Verifiable Predictions of Fractured Reservoir Attributes

S. E. Laubach, Bureau of Economic Geology, Jackson School of Geosciences, The University of Texas at Austin, Austin, TX 78713, phone: 512-471-1534, Steve.Laubach@beg.utexas.edu and Jon E. Olson, Department of Petroleum and Geosystems Engineering, The University of Texas at Austin, Rm CPE 2.502, MC C0300, Austin, TX 78712.
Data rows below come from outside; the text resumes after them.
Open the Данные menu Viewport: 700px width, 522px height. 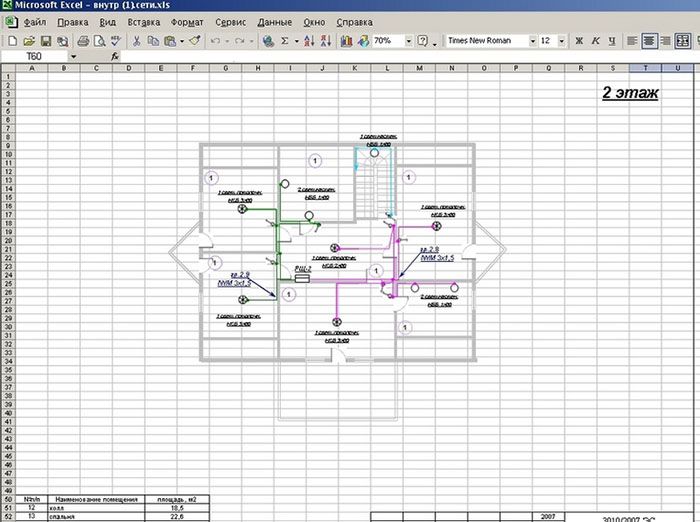click(274, 21)
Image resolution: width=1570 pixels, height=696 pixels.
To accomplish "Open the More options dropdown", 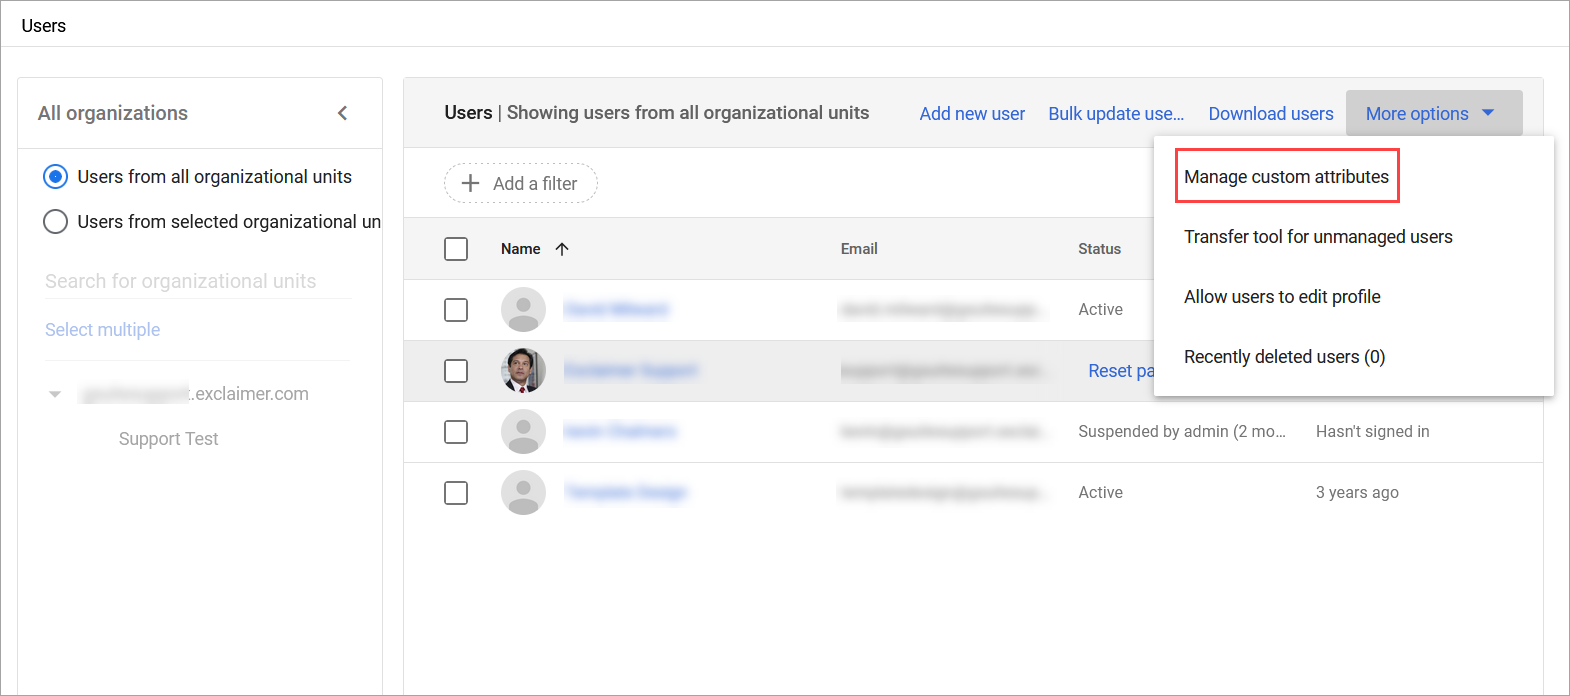I will point(1433,113).
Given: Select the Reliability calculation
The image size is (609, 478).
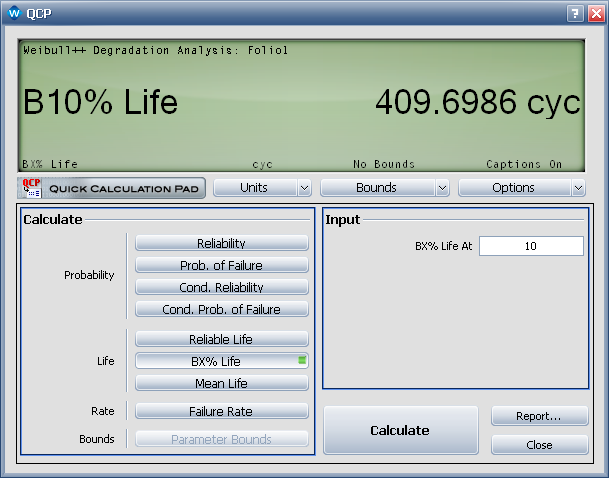Looking at the screenshot, I should pos(221,243).
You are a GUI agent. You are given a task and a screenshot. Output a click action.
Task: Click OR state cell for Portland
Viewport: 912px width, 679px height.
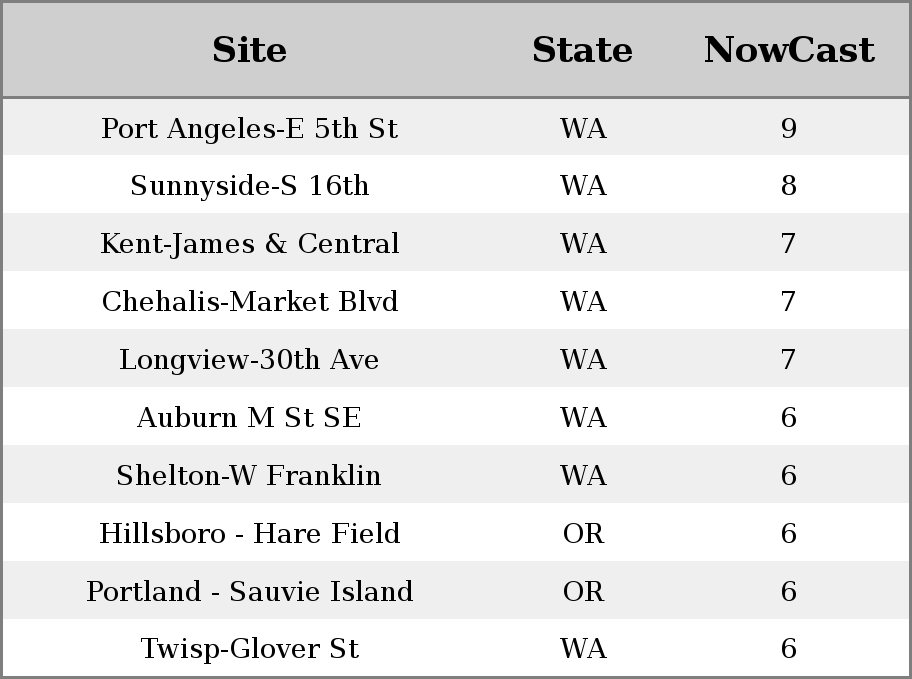(x=583, y=591)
Networks of natural, opening-mode fractures are examples of seismically transparent deformation that can have a significant impact on fluid flow. Both geostatistical and geomechanical approaches have been used to characterize natural fractures, but only geomechanical models can be truly predictive, particularly for exploration purposes. The modeling goal is to incorporate as much relevant physics as possible in order to capture the range of property variation for a given locality and geologic history. Models to date typically make the relatively simple assumptions of elastic behavior and time-invariant properties, even though the diagenetic and burial history for many rocks implies changing mechanical properties that may take on different rheologic characters at different stages of lithification. Fracture modelers often assume rock has a diagenetic history up to the time of fracturing, fracturing occurs under conditions of relatively constant properties, and then additional diagenesis may occur after fracturing to plug up the flow pathways. We present evidence that contemporaneous with propagation of fractures significant diagenetic changes in the rock can fundamentally alter the outcome of the fracturing event itself. We also show that uinderstanding links between mechanical and chemical processes can help overcome limitations of conventional fracture sampling permitting model prdictions to be verified.